PROBLEM TO WORK ON: In the entries below, every line with the string "agent" is to be reported.

DATA SUPPLIED:
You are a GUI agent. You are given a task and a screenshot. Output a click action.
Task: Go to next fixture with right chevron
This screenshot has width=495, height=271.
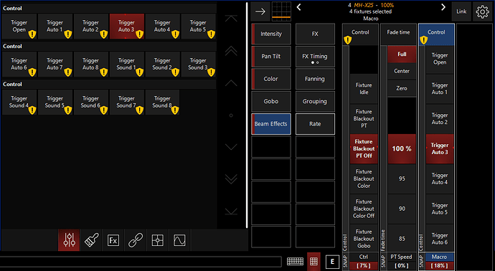click(x=443, y=7)
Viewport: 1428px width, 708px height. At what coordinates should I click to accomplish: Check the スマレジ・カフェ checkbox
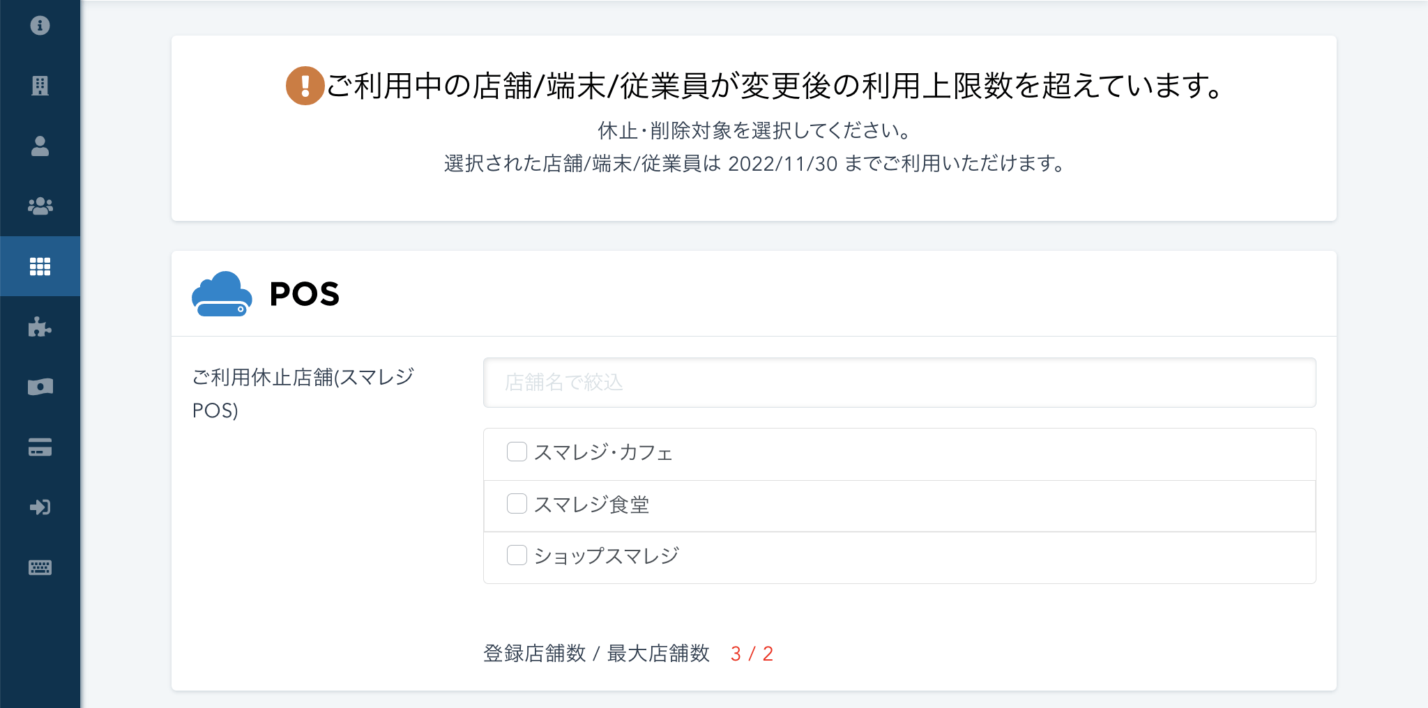(x=517, y=452)
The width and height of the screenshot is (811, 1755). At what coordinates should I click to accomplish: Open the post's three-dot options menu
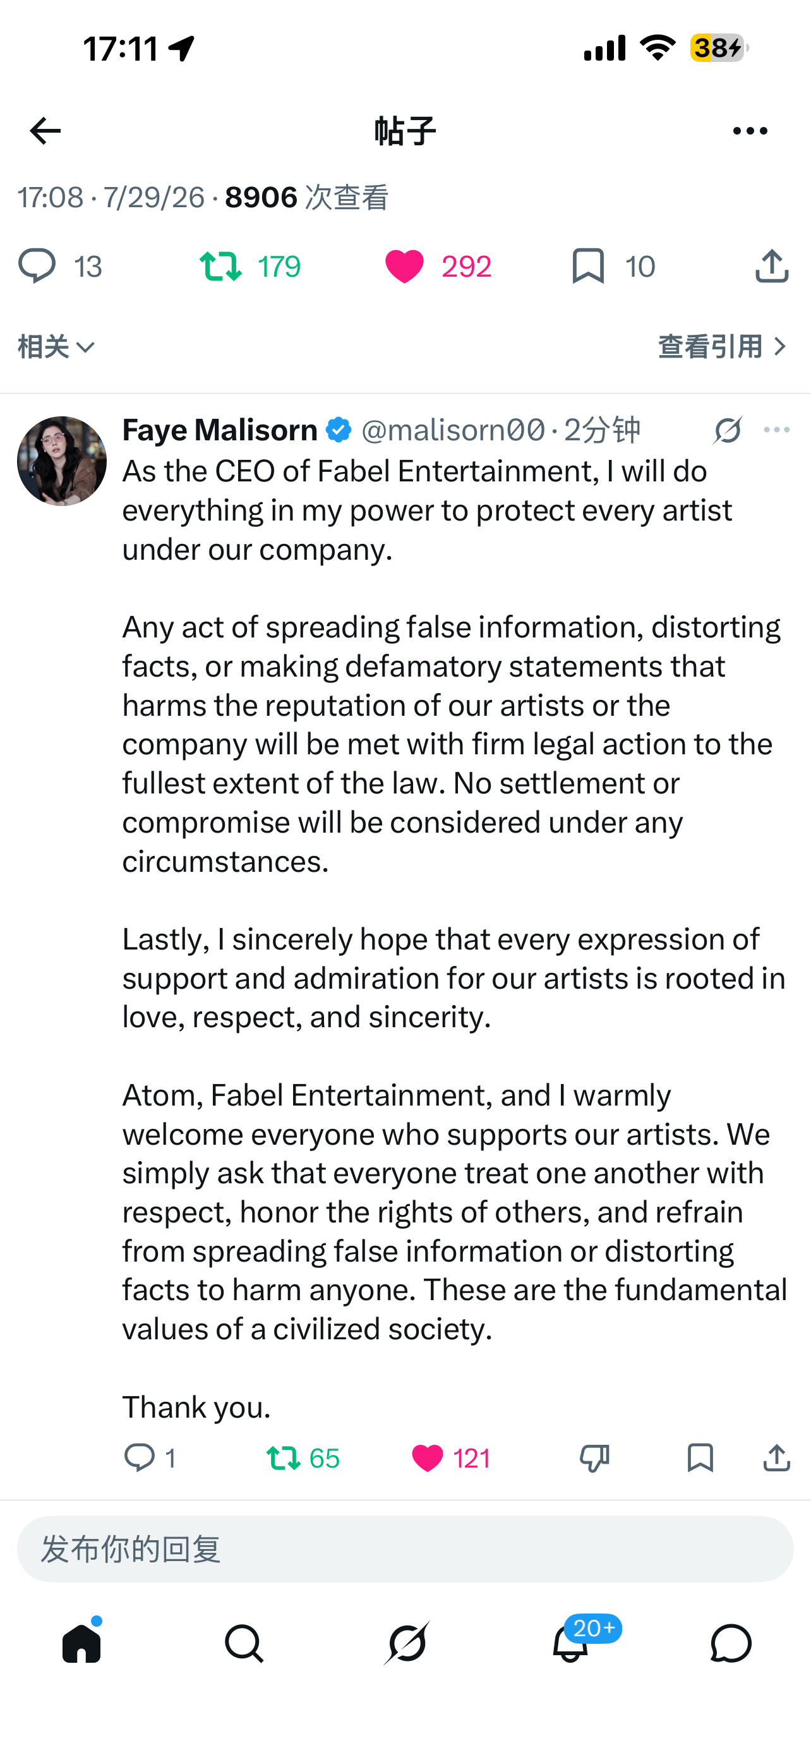click(x=750, y=131)
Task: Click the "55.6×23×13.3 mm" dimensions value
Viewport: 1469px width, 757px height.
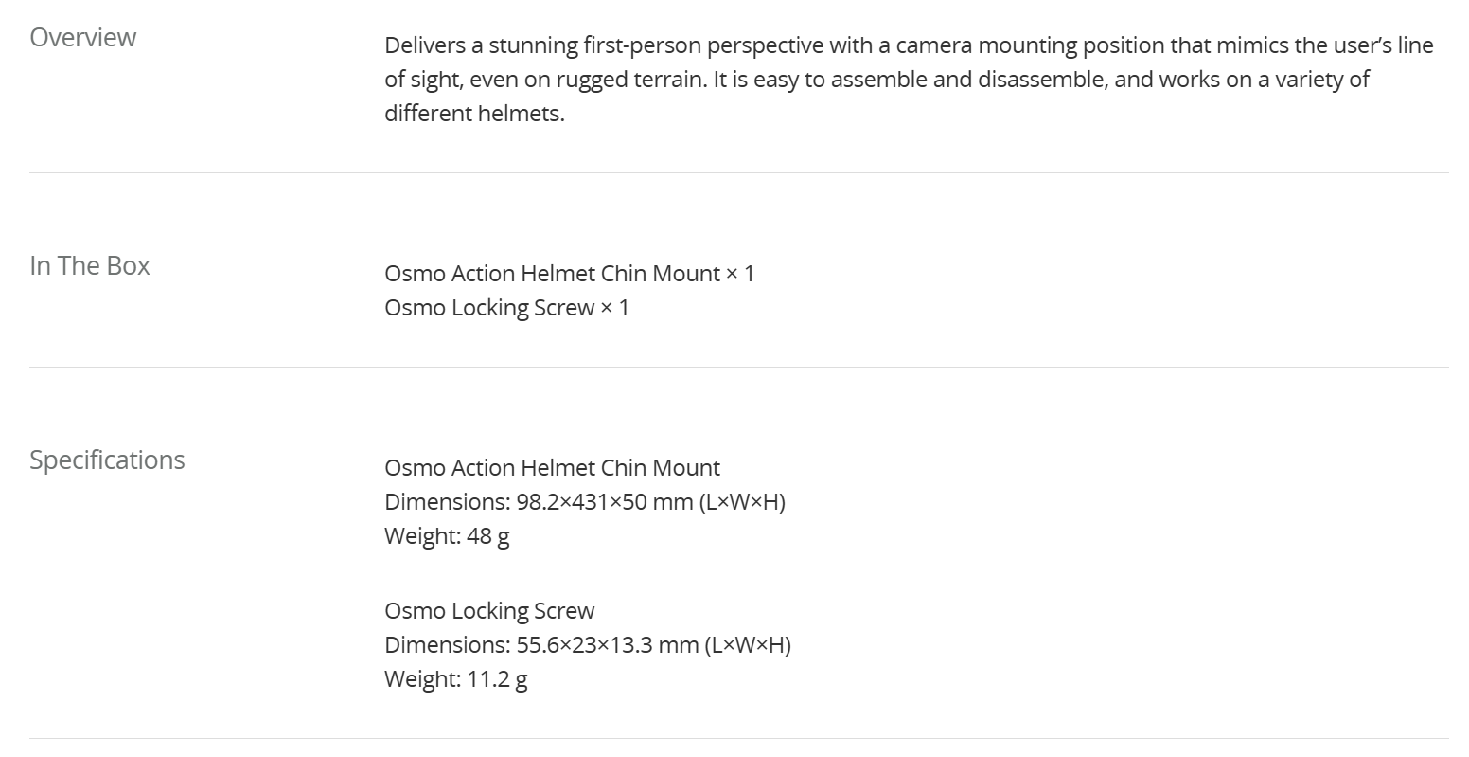Action: point(608,645)
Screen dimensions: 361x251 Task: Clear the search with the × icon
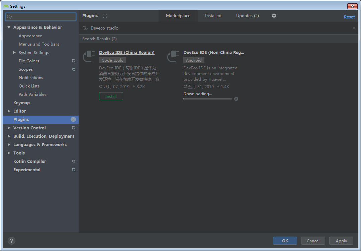tap(354, 28)
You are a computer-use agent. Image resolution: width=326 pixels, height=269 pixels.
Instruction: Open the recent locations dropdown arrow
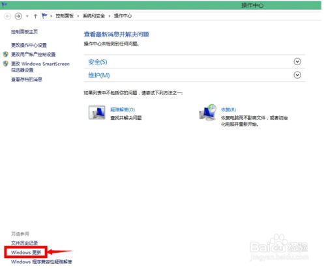tap(27, 16)
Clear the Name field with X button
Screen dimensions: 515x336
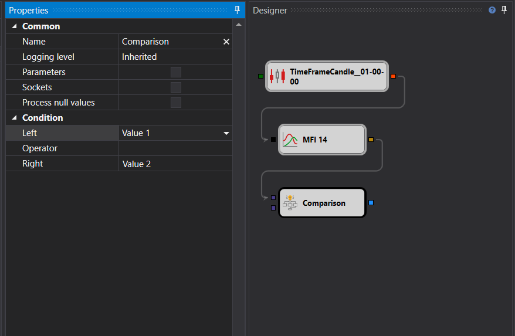click(226, 42)
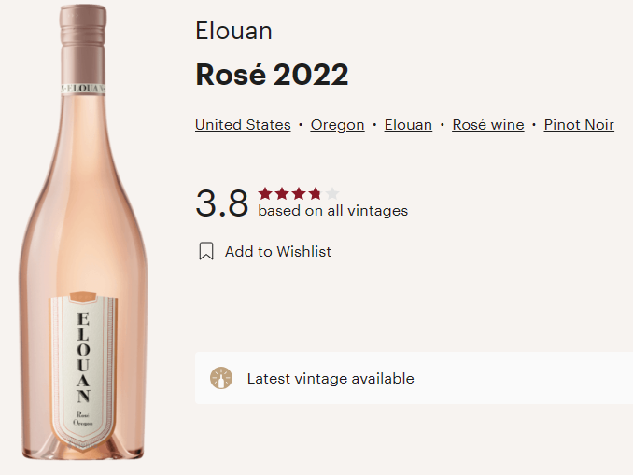633x475 pixels.
Task: Open the Pinot Noir grape link
Action: [579, 125]
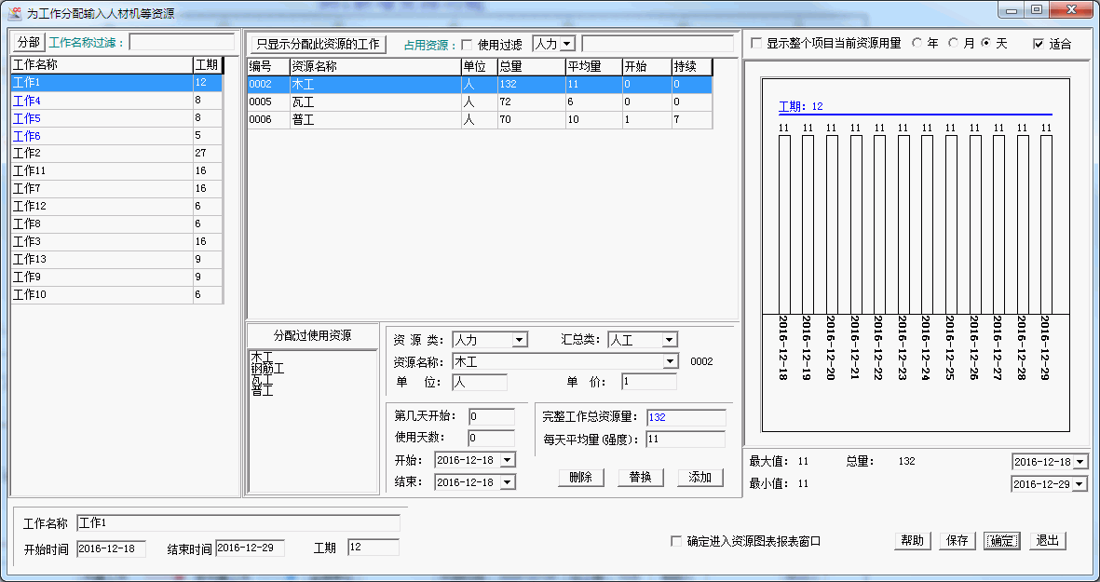This screenshot has width=1100, height=582.
Task: Click the 总量 column header
Action: tap(530, 67)
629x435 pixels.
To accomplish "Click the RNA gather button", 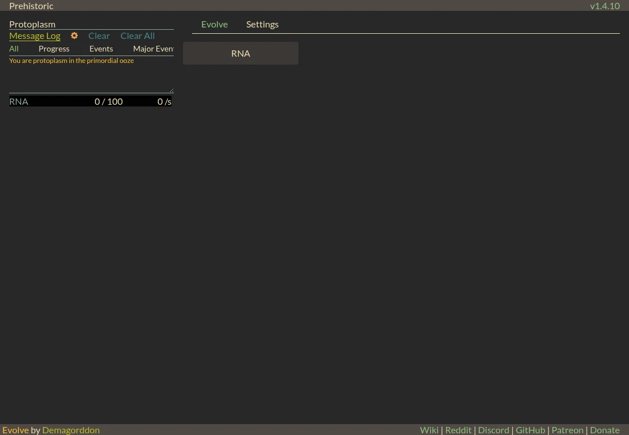I will point(241,53).
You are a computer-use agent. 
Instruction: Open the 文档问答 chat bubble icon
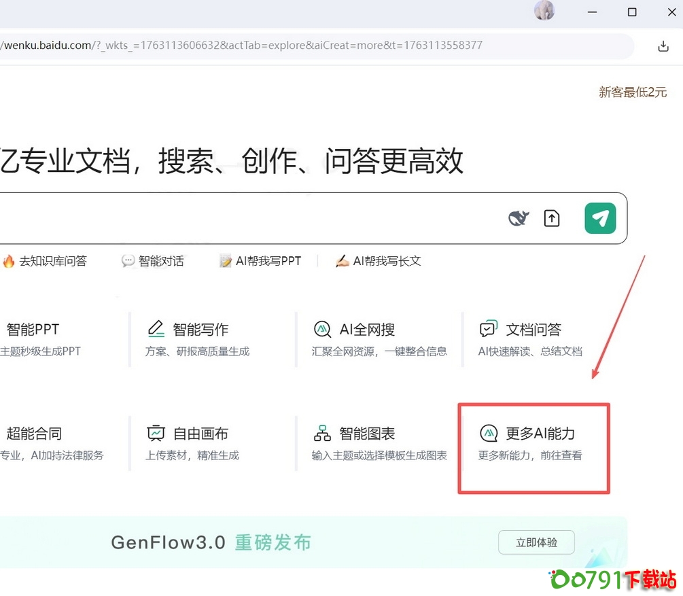coord(488,329)
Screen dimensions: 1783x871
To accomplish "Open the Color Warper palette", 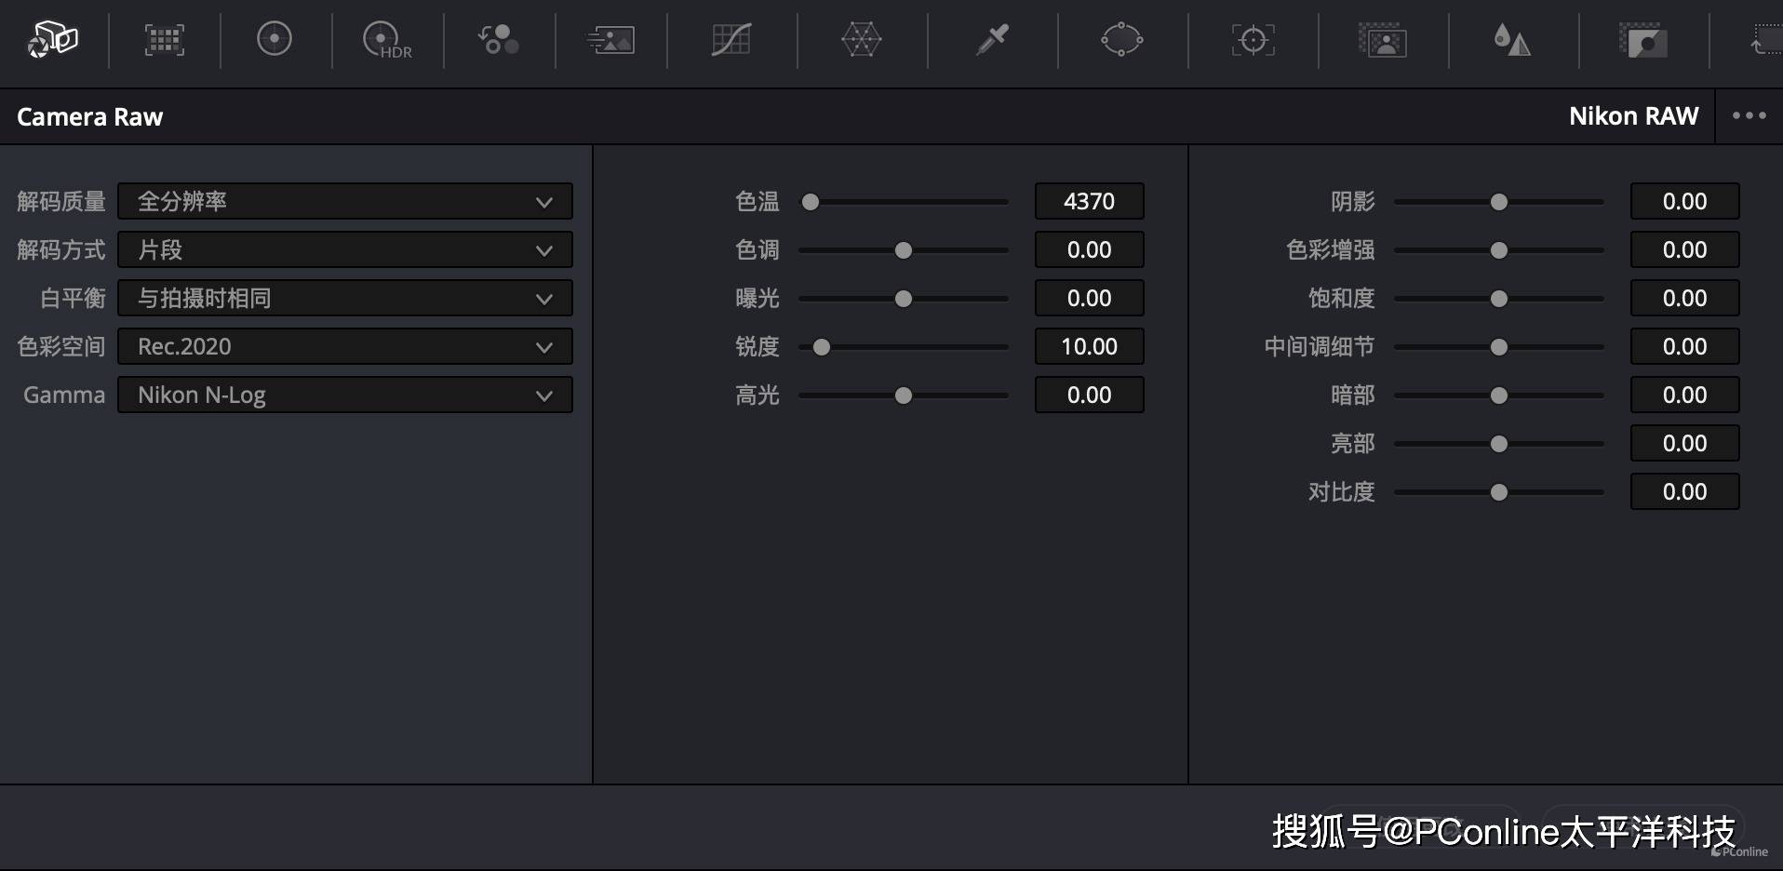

EXERCISE RESPONSE:
You are a GUI agent. You are given a task and a screenshot. Output a click action.
You are a computer-use agent. Image resolution: width=326 pixels, height=269 pixels.
You are a computer-use agent. 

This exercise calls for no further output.